### Exercise prompt
In the article on people-first language below, with which movement did "people-first" language start to evolve?

4. Sharon seizes so she is epileptic

Try, Sharon has a seizure disorder/epilepsy

- Because epilepsy is a part of who Sharon is, not what she is.

Some more references for daily use*:

People First Language: Person with a disability

Language to avoid: Disabled/Handicapped

People First Language: Person without a disability

Language to avoid: Normal person

People First Language: Person with an intellectual, cognitive, developmental disability

Language to avoid: Retarded, slow, simple, moronic, defective, afflicted

People First Language: Person with an emotional or behavioral disability, person with mental health or a psychiatric disability

Language to avoid: Insane, crazy, psycho, manic, nuts

People First Language: Person who uses a wheelchair

Language to avoid: Confined or restricted to a wheelchair, wheelchair bound

Where did it begin?

Let’s try and relate what we knew before and what we know now to improve the words used for people with disabilities. People-first* language is an approach and a change of mindset towards people with disabilities. It focuses on who people are and not what they have.* “People-first” language started to evolve with the Disability Rights movement started in the United States in the 1960's and focused on equal opportunities and rights for people across the disability spectrum.*

Today’s Takeaway

Words play a major role in how you see the world, approach people and present yourself. Always be mindful of the impact of your words on everyone around you.

### Material provided
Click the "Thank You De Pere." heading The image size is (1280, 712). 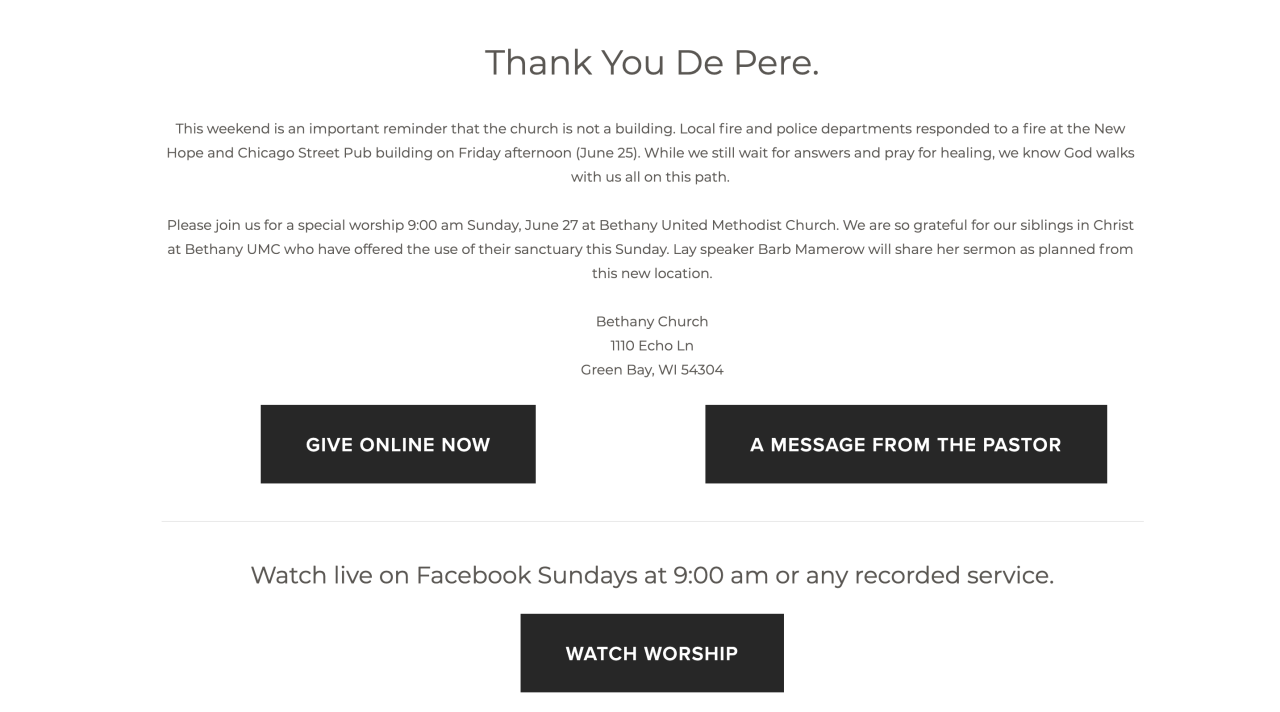pos(652,63)
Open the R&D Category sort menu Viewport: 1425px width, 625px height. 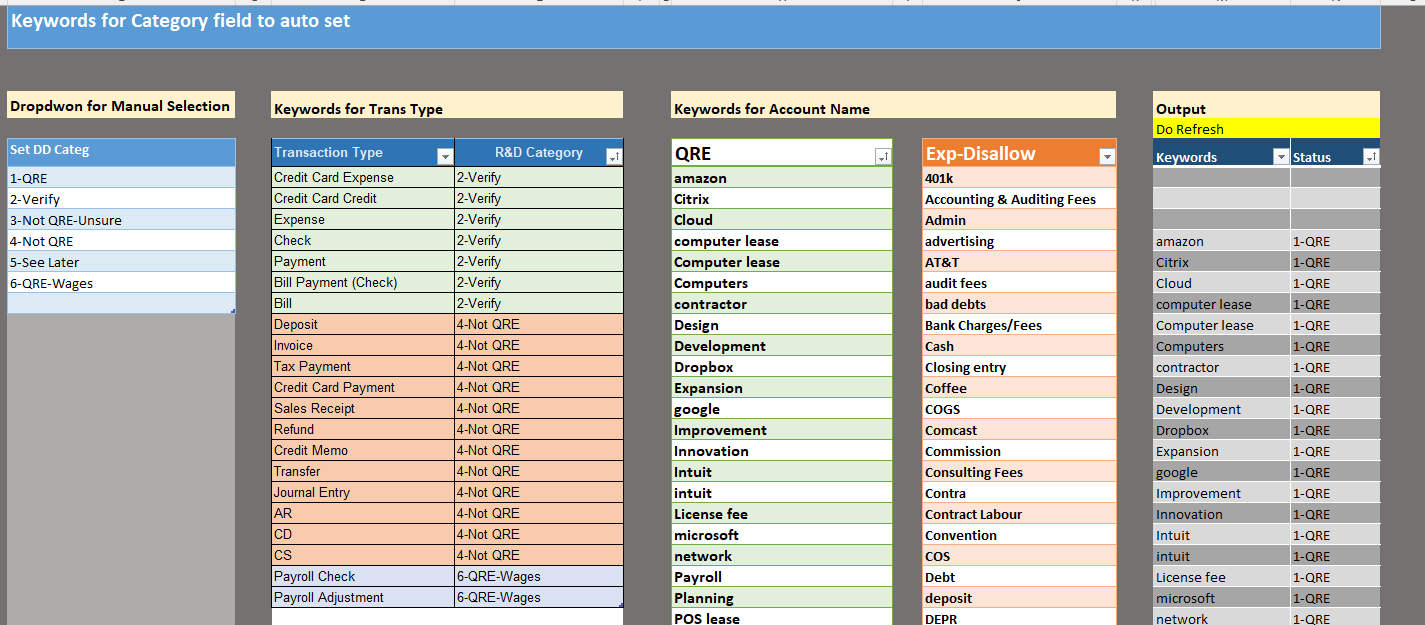613,155
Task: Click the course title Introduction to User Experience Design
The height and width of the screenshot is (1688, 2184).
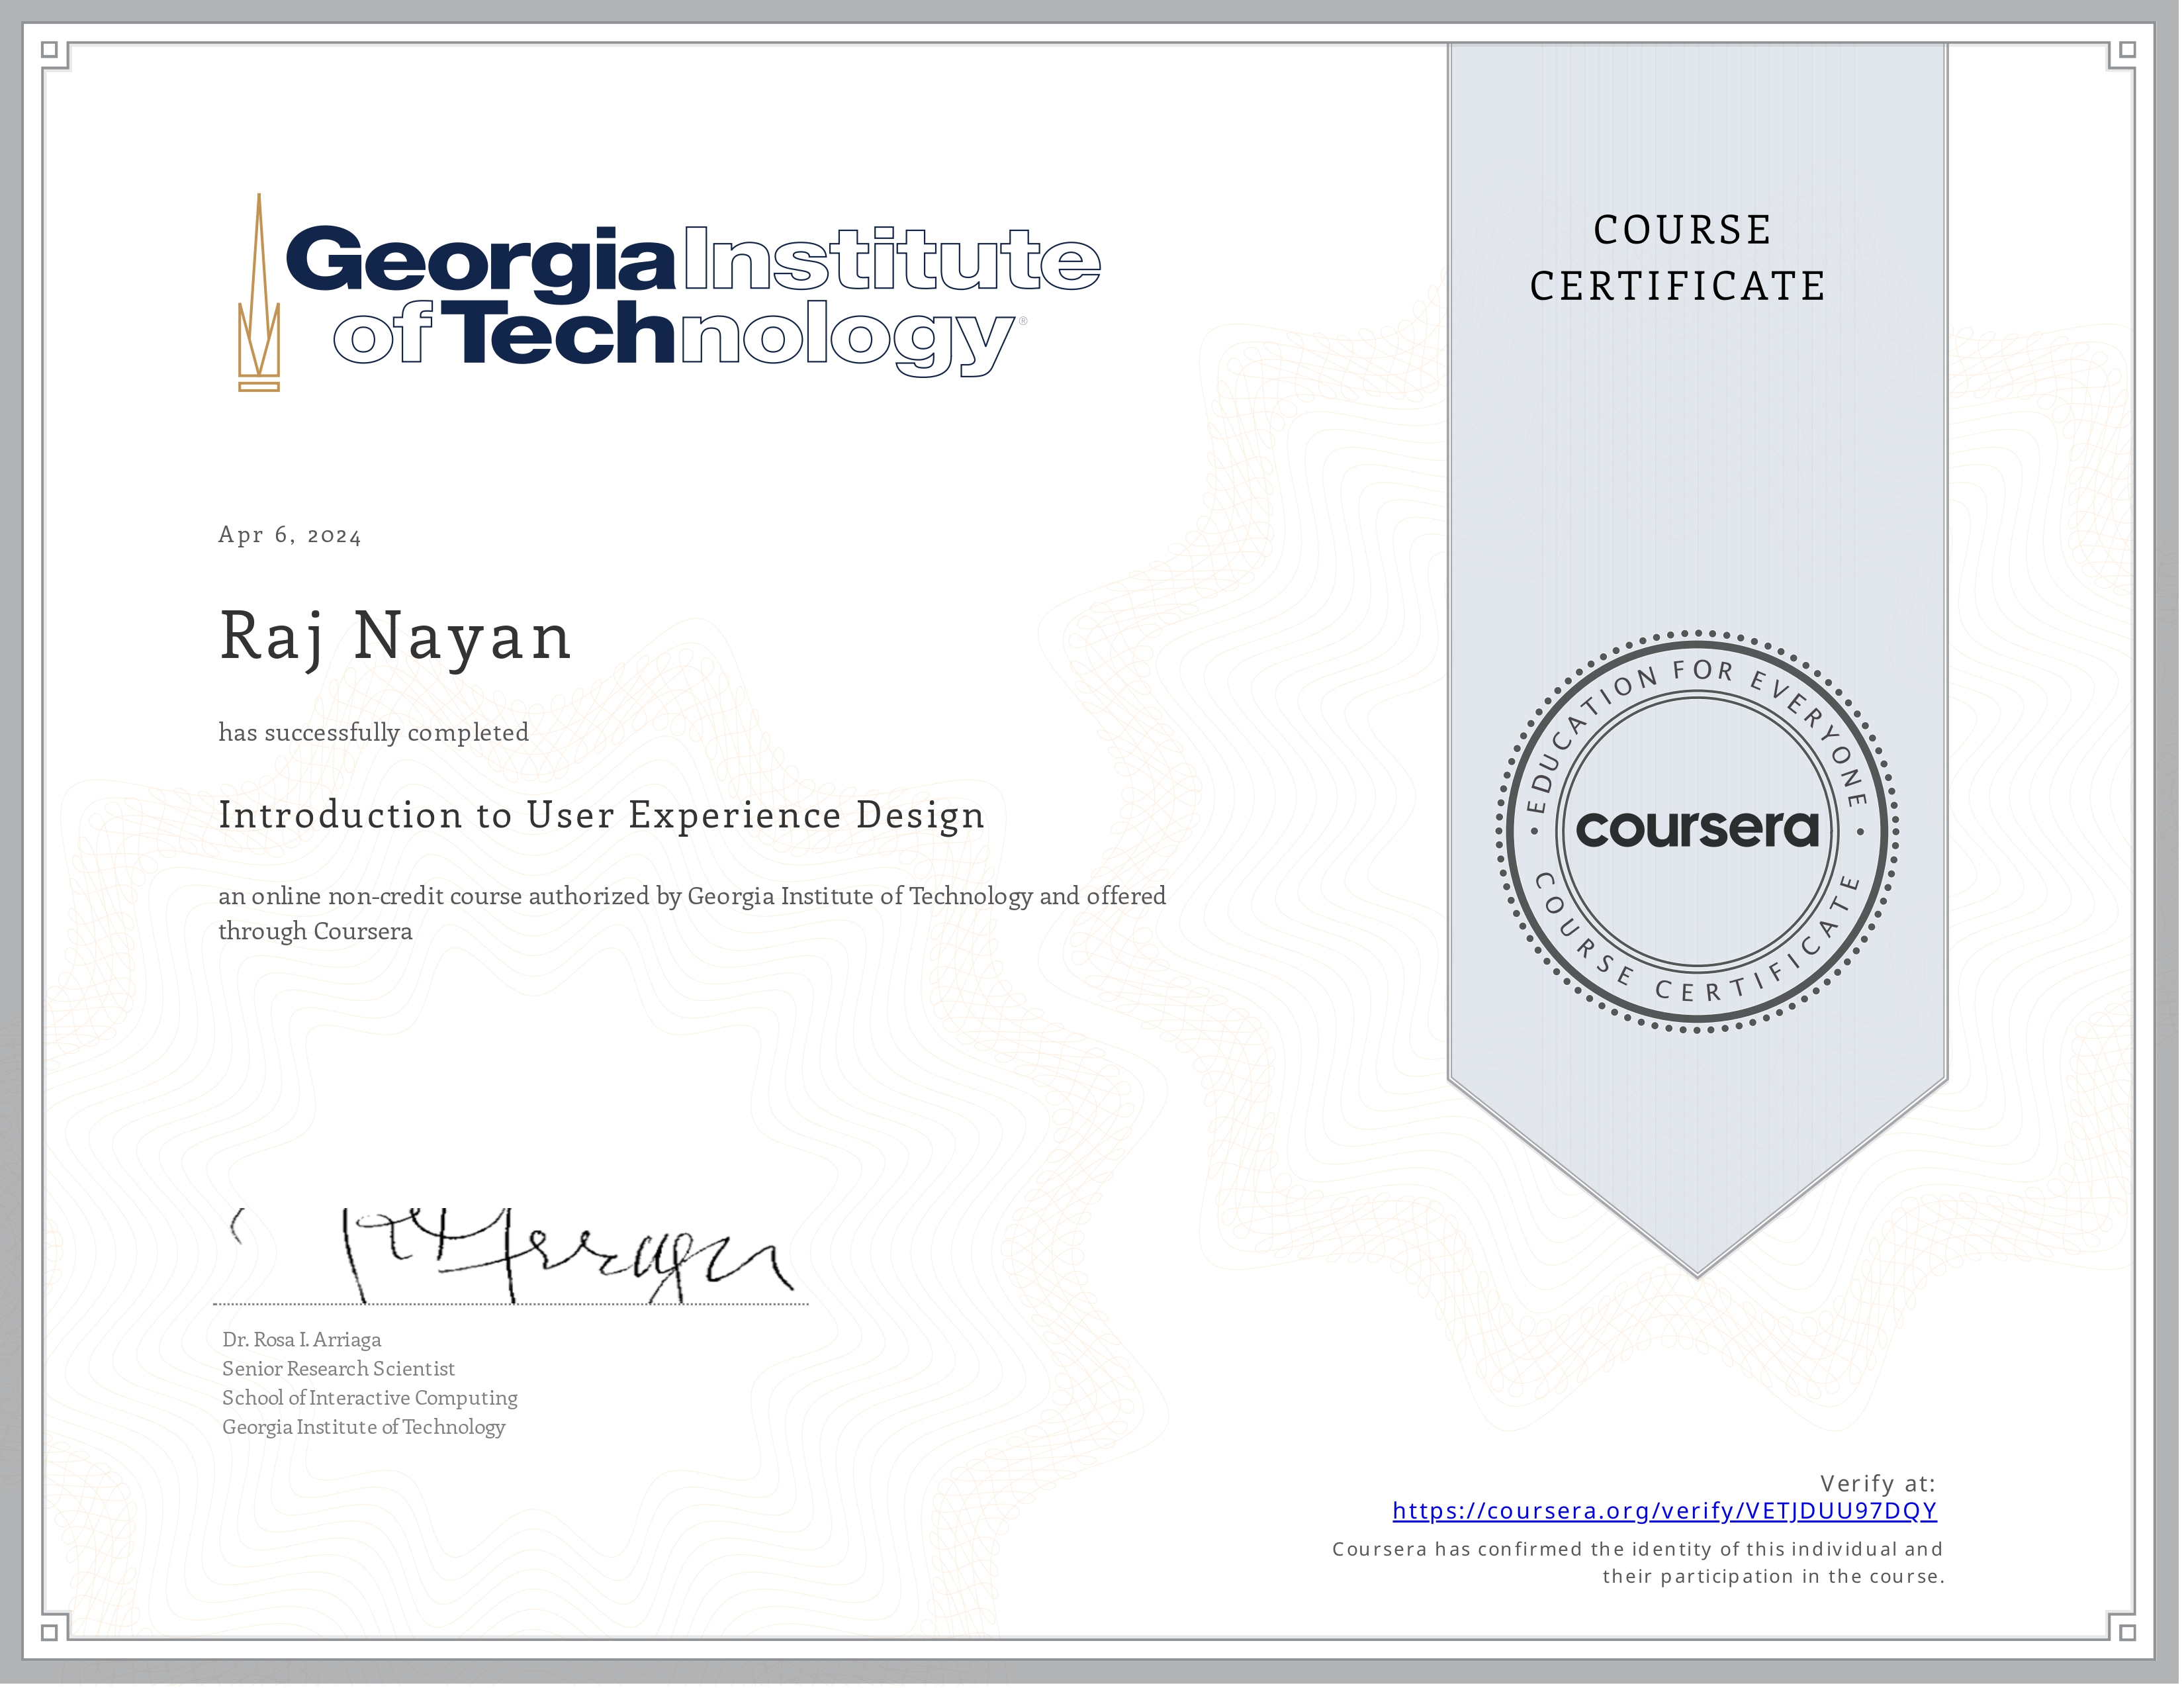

### The reply
The Disability Rights movement, which started in the United States in the 1960s.